What do you want to be when you grow up?

by Rod Smith

“Are you what you wanted to be when you grew up?” one of my sons asked me once. 

I recall playfully telling him the question was both kind and cruel. 

The question offered me time to reflect with deep gratitude for an incredible life of amazing contrasts and joys and explorations.

And, jaw-dropping regret. 

The truth is I am nothing of what I wanted to be or planned to be as a child, yet I am also far, far more than I had the capacity to imagine. My response was tough to try and explain but I think my son understood since I have repeatedly told both boys that life is simultaneously beautiful and brutal,  

You may have gathered I think a lot and write much about contrasts and paradoxes and I see them everyday. 

Perhaps you feel something rather similar or perhaps life has been a bed of roses for you – but I doubt it. 

Who plans to be divorced? Alone? In debt? Ill?

Adults often ask children what they want to be when they grow up and perhaps we should suggest our children respond with, “I’ll tell you if you tell me if your childhood ambitions have come to fruition.”

April 11, 2023

Do you give High Fives to your loved ones?

by Rod Smith

What I mean by giving you a “high five.”

I will endeavor to seek your Highest Good in my actions toward you. This may result in moments that you doubt my decisions but I’ll always be ready to discuss the counter-intuitive Nature of Love.

I will speak about you and to you offering you the Highest Praise and Affirmations as I see them. I shall endeavor to be accurate when talking to and about you. 

As best as I am able I will think Highest Thoughts about you and give you the benefit of any doubts. If given reason or cause to question your honesty or integrity I shall speak to you face-to-face and to none other unless it is absolutely necessary. Even then, I’ll keep you appropriately informed.

While it is your divine right and no gift from me I will endorse and support your Highest Degree of Personal  Freedoms to live as fully and powerfully as possible with or without my involvement.

In the hurly-burly and busyness of daily life rest assured that I have the Highest Desire a Parent (a spouse, an in-law, a grandparent, an Uncle, an Aunt – no connection intentionally omitted) can know for your success and greatness, which, counter-intuitively may look nothing at all like what is commonly believed to be success and greatness.

April 10, 2023

Book recommendation:

by Rod Smith

An almost perfect capturing of Bowen Theory in a very readable and entertaining and challenging work!

April 9, 2023

Easter’s Challenge Remains

by Rod Smith

Easter challenge remains

Buy it or not, the New Testament’s account of what occurred over what we call Easter, two millennia ago, is dramatic.
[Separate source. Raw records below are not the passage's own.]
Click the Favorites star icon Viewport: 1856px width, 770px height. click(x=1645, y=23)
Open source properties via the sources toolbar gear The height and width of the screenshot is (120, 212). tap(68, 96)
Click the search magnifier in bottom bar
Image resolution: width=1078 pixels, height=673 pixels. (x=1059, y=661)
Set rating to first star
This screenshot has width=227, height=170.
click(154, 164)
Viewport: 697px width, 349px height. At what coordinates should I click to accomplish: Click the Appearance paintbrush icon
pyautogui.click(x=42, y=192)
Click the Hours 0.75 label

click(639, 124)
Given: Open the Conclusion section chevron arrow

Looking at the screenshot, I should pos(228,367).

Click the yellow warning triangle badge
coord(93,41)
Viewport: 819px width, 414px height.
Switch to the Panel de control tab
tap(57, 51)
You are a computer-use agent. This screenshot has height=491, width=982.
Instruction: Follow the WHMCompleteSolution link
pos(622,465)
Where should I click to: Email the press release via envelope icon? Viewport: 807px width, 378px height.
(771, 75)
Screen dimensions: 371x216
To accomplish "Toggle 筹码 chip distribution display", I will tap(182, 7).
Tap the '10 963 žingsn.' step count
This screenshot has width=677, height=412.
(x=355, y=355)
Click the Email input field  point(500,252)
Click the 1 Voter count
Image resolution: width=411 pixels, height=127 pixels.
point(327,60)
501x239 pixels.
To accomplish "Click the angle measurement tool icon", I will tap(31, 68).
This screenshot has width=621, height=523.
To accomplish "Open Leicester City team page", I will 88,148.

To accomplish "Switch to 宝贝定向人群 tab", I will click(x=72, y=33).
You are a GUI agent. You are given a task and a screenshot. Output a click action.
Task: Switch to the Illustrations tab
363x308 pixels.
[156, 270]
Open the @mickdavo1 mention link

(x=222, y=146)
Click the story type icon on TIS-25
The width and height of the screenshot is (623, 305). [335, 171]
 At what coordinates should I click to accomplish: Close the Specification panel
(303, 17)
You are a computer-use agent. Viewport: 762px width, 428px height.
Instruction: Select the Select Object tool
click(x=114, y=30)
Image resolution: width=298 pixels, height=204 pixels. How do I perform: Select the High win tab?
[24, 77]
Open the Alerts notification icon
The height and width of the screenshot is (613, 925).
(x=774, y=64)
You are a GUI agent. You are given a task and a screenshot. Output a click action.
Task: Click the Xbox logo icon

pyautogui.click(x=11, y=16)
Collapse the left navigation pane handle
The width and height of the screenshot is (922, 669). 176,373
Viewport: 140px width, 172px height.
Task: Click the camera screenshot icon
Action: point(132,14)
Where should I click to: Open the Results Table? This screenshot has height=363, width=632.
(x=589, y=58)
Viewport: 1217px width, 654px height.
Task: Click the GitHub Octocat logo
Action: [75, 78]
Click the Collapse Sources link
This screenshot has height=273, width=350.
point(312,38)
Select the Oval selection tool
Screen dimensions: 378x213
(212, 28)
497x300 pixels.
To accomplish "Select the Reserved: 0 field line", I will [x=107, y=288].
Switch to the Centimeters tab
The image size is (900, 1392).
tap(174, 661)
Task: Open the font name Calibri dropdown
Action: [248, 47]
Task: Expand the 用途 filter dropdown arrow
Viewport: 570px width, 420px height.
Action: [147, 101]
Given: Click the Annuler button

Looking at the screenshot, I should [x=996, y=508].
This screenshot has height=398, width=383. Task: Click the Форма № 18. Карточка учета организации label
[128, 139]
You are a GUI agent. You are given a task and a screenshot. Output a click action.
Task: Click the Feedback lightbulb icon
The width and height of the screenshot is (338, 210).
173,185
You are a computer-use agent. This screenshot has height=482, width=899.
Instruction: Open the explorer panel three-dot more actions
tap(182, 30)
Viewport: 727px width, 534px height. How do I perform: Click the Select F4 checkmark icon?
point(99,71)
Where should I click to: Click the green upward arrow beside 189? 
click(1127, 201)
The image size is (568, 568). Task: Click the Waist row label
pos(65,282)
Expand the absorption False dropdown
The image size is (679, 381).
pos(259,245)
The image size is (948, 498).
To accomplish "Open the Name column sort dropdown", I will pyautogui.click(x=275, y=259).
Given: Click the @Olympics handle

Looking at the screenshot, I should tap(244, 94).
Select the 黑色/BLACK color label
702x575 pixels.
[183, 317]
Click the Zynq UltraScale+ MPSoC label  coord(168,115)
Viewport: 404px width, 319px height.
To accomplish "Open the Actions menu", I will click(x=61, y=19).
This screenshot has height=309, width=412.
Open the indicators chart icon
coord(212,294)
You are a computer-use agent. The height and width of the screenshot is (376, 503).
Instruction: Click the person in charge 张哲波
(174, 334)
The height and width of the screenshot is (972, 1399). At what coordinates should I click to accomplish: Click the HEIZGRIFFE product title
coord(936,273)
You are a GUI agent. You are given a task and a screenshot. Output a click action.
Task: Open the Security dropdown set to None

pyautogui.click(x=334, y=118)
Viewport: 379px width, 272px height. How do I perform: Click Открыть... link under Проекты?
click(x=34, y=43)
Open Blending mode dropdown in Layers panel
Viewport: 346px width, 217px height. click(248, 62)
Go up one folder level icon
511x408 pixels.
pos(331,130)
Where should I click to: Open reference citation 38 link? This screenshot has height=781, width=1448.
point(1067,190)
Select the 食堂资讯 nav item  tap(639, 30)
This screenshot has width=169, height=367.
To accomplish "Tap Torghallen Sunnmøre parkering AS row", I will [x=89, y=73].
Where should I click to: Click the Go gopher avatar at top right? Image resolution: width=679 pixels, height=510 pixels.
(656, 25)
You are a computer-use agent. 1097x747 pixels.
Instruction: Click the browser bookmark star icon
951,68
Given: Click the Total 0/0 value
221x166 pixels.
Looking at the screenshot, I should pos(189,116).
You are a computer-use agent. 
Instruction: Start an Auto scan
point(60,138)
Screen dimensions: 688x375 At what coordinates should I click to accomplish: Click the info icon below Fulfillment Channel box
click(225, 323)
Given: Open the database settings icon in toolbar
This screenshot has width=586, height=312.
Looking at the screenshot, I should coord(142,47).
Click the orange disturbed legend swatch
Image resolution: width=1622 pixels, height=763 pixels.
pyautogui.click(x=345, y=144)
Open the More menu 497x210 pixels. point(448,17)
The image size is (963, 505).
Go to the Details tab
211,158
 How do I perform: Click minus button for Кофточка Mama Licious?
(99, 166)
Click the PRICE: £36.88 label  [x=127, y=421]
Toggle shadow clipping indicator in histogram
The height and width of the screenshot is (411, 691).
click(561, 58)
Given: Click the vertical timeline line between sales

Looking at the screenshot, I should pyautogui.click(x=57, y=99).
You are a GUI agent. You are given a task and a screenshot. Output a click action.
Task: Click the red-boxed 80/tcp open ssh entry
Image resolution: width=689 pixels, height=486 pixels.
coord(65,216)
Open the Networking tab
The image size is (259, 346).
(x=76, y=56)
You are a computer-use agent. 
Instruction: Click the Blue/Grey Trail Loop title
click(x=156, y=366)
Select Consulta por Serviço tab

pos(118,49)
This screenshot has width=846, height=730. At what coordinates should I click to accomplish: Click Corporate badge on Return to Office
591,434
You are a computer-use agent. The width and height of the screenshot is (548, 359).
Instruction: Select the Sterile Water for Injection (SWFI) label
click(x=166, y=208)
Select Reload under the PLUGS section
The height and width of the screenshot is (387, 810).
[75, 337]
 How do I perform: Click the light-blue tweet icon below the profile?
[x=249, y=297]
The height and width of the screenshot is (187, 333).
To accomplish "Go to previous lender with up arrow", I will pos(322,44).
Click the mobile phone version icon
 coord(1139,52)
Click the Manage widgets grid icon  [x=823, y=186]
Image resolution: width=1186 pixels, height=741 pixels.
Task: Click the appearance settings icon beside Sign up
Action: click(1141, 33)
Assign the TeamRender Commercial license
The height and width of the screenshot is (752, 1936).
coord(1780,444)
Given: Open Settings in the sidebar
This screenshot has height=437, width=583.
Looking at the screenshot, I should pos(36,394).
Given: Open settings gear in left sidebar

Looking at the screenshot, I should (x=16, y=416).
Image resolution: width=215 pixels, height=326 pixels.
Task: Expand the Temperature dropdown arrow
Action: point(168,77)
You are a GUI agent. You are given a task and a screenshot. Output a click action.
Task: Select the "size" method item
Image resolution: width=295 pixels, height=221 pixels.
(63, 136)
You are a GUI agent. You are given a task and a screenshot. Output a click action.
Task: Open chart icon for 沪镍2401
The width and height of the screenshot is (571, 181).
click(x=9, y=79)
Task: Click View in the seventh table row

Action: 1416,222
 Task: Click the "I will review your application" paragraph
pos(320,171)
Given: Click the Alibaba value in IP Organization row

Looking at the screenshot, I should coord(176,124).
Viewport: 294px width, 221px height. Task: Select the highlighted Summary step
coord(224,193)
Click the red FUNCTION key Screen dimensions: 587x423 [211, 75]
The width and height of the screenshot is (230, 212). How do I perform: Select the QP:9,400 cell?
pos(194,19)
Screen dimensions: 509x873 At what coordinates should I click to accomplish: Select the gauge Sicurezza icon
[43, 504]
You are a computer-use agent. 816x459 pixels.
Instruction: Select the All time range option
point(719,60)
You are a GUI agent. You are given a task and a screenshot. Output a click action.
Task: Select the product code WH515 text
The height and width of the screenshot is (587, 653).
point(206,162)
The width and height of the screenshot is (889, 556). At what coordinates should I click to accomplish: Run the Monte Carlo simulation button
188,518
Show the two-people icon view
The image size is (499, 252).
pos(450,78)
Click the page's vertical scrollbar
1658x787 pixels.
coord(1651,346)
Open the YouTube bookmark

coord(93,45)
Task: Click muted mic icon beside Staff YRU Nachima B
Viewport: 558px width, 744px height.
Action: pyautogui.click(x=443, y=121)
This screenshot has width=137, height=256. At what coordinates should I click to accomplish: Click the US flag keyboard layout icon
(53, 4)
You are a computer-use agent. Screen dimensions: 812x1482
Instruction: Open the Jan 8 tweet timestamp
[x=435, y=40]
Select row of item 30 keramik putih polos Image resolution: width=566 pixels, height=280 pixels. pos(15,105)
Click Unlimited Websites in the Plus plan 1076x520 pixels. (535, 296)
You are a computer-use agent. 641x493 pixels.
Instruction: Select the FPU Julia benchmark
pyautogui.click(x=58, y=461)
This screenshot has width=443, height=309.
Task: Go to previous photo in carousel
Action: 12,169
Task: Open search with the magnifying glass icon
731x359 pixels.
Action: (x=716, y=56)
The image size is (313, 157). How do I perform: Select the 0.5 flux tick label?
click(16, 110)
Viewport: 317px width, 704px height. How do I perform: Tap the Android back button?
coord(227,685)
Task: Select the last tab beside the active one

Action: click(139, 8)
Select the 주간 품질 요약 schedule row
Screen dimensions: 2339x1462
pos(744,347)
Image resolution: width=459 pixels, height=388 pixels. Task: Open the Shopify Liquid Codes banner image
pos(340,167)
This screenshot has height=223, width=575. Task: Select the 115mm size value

It is at least as dramatic as the Christmas story with the baby, the crib and the procession of worshippers who came to greet the Christ child. 

Easter places the baby – now a guileless but powerful miracle-performing 33-year-old man – on the executioner’s cross, the the electric chair, the hangman’s noose of the day.

There’s every element of drama in the brutal saga that unfolds. Love, betrayal and denial. Unprecedented cooperation between superpowers of government and temple.

This man, who says he is God’s son, is paraded before the rich and powerful, then mocked and scorned. At the zenith of his need, a friend walks away, claiming Jesus to be a stranger to him. 

Then, he who healed the masses and raised the dead is himself dragged through the city for public humiliation and execution.

His death on “Good” Friday is grueling and gruesome. 

Yet, at the moment of his greatest pain, he considers his mother and makes plans for her care. He provides comfort to a common criminal also facing public execution. While fixed to the cross with nails through his limbs, he prays forgiveness upon his executioners, then yells out in pain because the God and Father he has loved since before the beginning of time is absent, has abandoned him. He breathes a final breath, and it is finished.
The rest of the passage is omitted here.